> **Assigned task 1**:
In the Lifepoint quality reporting excerpt, rewrite everything from "A. In order" down to "missing measures data.", replacing "payers" with "insurers".
> **Assigned task 2**:
According to the Lifepoint quality reporting excerpt, in what year did Lifepoint Health engage with FigMD?
> **Assigned task 3**:
List the things the Lifepoint quality reporting excerpt says Lifepoint's efforts are now focused on.

> **Page excerpt**:
§ §

Q. Where is Lifepoint in the process?
A. In order to meet the quality reporting requirements of MIPS and our ACOs, Lifepoint Health engaged with FigMD, now MRO Corp., in 2019 to continually pull data from all of our participating EHRs. By pulling all data from the very start, we were prepared to meet eCQM requirements early but also consistently measure practice performance for each quality measure across all patients.
Now our efforts are focused on fine-tuning documentation for each measure, streamlining the reporting process and continually improving care quality.
We also have much greater transparency into our quality performance at any time and avoid fire drills when payers provide gap lists for review. Since all data is pulled across practices, we only need to work by exception for any missing measures data.
For example, mammogram results may be faxed from a participating physician office versus entered as discrete data into the EHR. We can easily identify the gap, find the missing information, and enter it quickly into the EHR for quality reporting and other purposes.

§ §

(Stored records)
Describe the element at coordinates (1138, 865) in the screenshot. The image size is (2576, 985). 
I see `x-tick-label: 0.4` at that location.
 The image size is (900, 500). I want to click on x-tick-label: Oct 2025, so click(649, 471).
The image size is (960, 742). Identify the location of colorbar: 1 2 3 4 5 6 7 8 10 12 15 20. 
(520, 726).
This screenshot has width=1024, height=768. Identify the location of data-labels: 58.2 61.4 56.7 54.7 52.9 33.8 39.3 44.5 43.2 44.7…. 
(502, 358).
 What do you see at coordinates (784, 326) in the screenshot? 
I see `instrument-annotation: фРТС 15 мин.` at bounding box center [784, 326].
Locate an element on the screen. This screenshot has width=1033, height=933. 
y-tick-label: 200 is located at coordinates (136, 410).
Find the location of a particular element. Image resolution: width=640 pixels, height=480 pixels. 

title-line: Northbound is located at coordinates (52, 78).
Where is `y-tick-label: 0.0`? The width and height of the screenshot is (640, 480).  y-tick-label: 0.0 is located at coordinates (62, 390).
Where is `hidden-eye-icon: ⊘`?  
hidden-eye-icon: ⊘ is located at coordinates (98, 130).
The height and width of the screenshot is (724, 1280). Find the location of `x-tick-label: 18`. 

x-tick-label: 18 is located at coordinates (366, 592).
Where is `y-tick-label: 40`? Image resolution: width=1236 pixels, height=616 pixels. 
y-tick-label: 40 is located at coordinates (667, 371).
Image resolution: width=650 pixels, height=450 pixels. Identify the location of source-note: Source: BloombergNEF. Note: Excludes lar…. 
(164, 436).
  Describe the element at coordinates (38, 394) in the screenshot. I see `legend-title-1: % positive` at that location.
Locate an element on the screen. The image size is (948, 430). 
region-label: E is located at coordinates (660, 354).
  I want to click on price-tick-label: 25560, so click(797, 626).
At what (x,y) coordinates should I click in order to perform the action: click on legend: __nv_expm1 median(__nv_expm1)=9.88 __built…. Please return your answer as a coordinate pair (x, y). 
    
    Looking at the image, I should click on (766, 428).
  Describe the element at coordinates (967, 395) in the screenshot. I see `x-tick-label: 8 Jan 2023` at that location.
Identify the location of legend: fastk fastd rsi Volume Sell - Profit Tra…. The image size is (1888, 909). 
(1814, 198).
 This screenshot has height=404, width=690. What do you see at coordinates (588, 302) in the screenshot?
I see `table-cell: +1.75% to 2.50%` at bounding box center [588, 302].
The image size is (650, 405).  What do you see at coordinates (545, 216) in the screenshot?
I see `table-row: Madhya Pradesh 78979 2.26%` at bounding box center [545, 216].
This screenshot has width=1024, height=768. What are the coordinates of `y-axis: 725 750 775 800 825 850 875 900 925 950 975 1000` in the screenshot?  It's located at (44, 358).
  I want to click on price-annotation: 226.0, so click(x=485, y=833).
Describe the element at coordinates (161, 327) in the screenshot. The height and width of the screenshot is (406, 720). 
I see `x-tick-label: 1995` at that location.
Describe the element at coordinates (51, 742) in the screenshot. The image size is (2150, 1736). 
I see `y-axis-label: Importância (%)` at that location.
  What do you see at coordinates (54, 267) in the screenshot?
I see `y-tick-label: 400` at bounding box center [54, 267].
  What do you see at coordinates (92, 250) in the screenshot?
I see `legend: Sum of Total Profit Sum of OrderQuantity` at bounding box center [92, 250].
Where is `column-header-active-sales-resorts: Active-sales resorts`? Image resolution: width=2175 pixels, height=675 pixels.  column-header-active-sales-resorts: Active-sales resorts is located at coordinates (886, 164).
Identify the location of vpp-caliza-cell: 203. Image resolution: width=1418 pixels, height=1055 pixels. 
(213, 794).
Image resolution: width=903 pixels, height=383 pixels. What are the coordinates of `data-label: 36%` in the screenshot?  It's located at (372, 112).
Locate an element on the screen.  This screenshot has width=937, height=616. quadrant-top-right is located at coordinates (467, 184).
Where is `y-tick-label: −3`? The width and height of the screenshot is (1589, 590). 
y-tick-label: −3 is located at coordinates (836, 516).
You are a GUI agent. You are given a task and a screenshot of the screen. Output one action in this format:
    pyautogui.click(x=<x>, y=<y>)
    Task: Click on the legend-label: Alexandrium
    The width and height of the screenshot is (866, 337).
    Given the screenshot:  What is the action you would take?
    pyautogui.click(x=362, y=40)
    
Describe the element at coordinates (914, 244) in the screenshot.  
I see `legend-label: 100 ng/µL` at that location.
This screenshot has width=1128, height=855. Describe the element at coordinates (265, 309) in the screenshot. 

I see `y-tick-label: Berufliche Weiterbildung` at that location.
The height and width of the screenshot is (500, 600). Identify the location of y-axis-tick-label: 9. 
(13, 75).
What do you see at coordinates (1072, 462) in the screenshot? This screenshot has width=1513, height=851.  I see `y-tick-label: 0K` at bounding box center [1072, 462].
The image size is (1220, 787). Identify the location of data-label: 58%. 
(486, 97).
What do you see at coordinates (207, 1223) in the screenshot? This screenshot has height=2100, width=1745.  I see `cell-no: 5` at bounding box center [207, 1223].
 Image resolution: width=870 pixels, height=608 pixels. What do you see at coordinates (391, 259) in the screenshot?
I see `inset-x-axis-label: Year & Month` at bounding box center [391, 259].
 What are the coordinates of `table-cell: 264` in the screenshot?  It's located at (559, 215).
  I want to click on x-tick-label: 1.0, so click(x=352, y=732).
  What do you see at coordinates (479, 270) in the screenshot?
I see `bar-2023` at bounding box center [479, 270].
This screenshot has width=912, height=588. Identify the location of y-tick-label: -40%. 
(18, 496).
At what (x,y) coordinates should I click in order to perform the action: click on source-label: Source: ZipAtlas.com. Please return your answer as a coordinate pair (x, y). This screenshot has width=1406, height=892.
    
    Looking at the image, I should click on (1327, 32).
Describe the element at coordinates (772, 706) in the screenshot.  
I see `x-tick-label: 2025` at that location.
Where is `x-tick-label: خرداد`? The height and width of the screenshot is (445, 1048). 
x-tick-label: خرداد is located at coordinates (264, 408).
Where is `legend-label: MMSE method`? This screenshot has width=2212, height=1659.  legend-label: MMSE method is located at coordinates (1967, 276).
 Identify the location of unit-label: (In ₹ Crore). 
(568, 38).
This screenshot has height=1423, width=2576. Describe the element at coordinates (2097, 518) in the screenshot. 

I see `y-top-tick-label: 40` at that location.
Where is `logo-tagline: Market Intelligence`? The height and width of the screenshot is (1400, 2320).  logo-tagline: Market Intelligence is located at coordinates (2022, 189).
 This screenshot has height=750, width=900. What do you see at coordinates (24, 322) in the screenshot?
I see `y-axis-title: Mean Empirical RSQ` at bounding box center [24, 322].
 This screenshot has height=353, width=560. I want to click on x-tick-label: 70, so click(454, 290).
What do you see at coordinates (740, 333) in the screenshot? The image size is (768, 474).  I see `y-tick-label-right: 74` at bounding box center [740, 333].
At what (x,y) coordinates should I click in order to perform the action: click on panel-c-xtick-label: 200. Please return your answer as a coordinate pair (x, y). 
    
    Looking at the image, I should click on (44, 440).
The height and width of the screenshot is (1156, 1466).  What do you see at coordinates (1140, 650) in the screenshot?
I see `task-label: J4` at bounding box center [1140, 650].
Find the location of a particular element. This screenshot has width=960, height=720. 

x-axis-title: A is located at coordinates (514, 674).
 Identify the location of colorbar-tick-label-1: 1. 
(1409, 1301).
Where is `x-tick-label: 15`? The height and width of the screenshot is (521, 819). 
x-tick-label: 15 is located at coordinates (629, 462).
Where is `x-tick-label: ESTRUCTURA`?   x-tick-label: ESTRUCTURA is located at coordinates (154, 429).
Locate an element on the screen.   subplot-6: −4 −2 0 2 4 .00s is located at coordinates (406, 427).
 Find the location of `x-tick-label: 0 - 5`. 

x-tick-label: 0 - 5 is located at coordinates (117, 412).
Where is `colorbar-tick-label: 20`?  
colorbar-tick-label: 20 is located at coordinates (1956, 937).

§ §

> **Answer section 1**:
A. In order to meet the quality reporting requirements of MIPS and our ACOs, Lifepoint Health engaged with FigMD, now MRO Corp., in 2019 to continually pull data from all of our participating EHRs. By pulling all data from the very start, we were prepared to meet eCQM requirements early but also consistently measure practice performance for each quality measure across all patients.
Now our efforts are focused on fine-tuning documentation for each measure, streamlining the reporting process and continually improving care quality.
We also have much greater transparency into our quality performance at any time and avoid fire drills when insurers provide gap lists for review. Since all data is pulled across practices, we only need to work by exception for any missing measures data.

> **Answer section 2**:
2019

> **Answer section 3**:
- Fine-tuning documentation for each measure
- Streamlining the reporting process
- Continually improving care quality